What will California’s payroll industry look like 50 years from now?
They say the future is like the present, only more so. Thus, if we can understand where we are and how we got here, a picture of the future will unfold.
As we look back at the challenges of processing payroll in those early days, they seem to be amazingly simple. Then, it was simply a matter of figuring how much money to give the workers and how much taxes to hold back. It was an age before computers, when “cafeteria plan” meant the blue-plate special and “IRA” was just a name.
If anyone spoke of “flexible benefits” they were referring to exercise, and “Keogh” was a sound someone made when they had something stuck in their throat.
Now, payroll services handle a huge array of complex tasks and in the future we can expect that array to grow even larger. Of course, the greatest area of growth will come from the merger of payroll and human resources. Many larger companies have begun to combine these two departments, and we can expect that trend to continue.

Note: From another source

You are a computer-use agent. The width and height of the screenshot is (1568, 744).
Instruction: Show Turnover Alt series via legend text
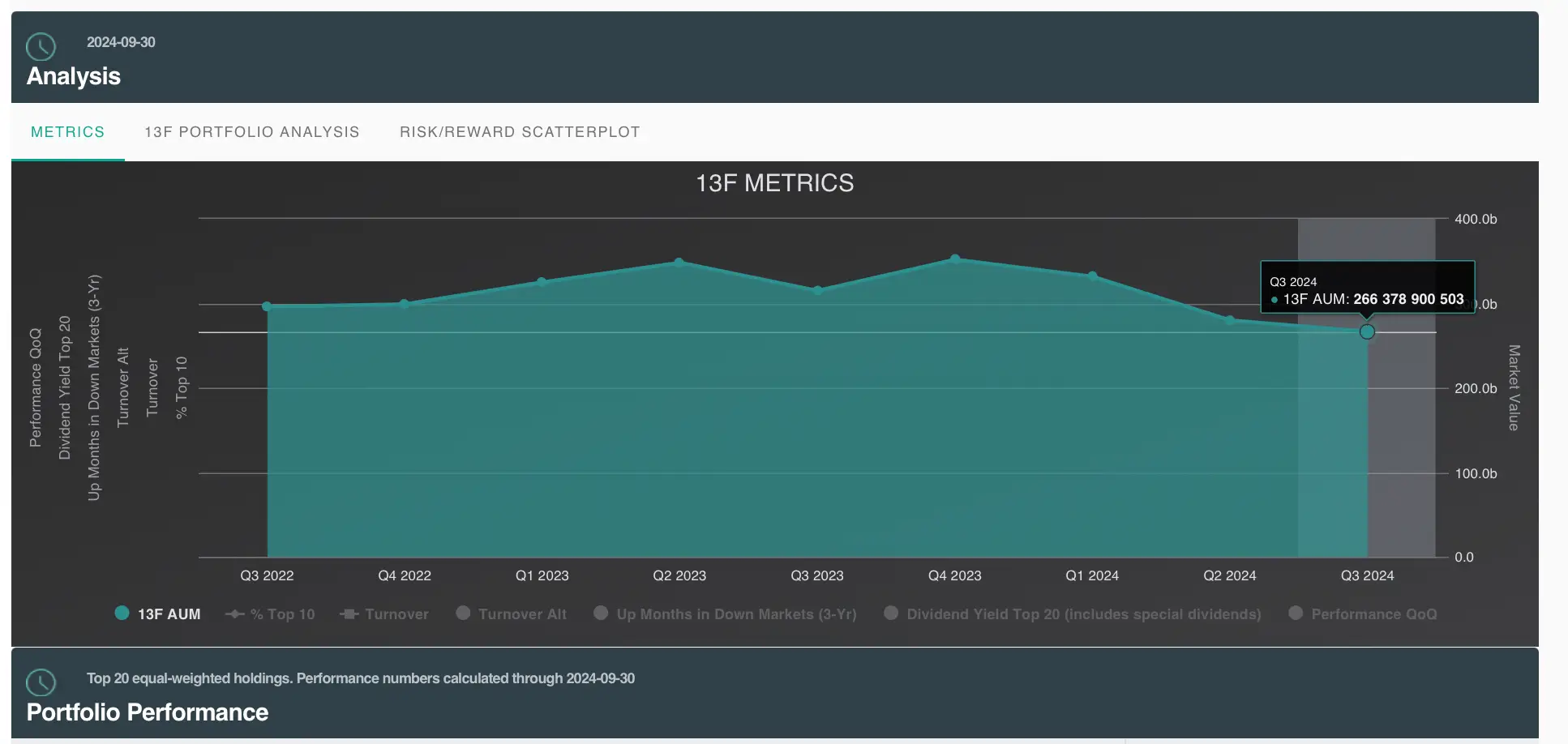point(522,614)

Fifty years hence, the two will be inextricably linked, and we’ll forget there was ever a distinction between them. It will simply be called “employee services.”
Employees will be able to handle almost all of their financial needs at the “employee service kiosk,” which will become a fixture in every large office and factory. There, they will guide and control the flow of their income toward their various bills, their mortgages, choices for deductions, investments, and so on.
Gone will be the notion of “the paycheck.” Workers will finally become used to “direct deposit,” and that will become “instantaneous payroll.” There will be none of the lag time we have today, with banks profiting from the delay. The money will accrue in their accounts the moment they do the work and employees will benefit from the extra interest they get on it.
Of course, money in 50 years will look quite different than it does now. Cash will be an anachronism, and almost all transactions will be electronic. We will no longer carry credit cards the fingerprint of one index finger will serve as your ID. You’ll touch your finger to the screen at the “employee service kiosk,” and that will be your time clock.
This bodes well for Los Angeles. The trend toward telecommuting we see today will accelerate, as more and more of our workers move out of the city, out of the state and out of the country. We’ll see a larger and larger portion of our work force that works at home, and comes in once every few months. Keeping track of an ever more decentralized work force will be a huge challenge for payroll/employee services.
While this means even greater traffic on our phone lines perhaps we’ll see 10-digit phone numbers plus new area codes it may mean a reduction in traffic on our streets. Most prognosticators foresee horrendous traffic on our already clogged freeway system, and this may help ease that crunch and that is good news for Los Angeles.
Fifty years from now, life will be even more complicated than it is today. New laws, regulations and procedures will make today’s challenges seem minor by comparison. At the same time, we can expect to see the payroll industry meet those new challenges with technology and ingenuity, resulting in a better quality of life for both employers and employees.
Y. H. “Zeke” Rutenberg is president of Dataccount Corp., an independent payroll processing company headquartered in Torrance.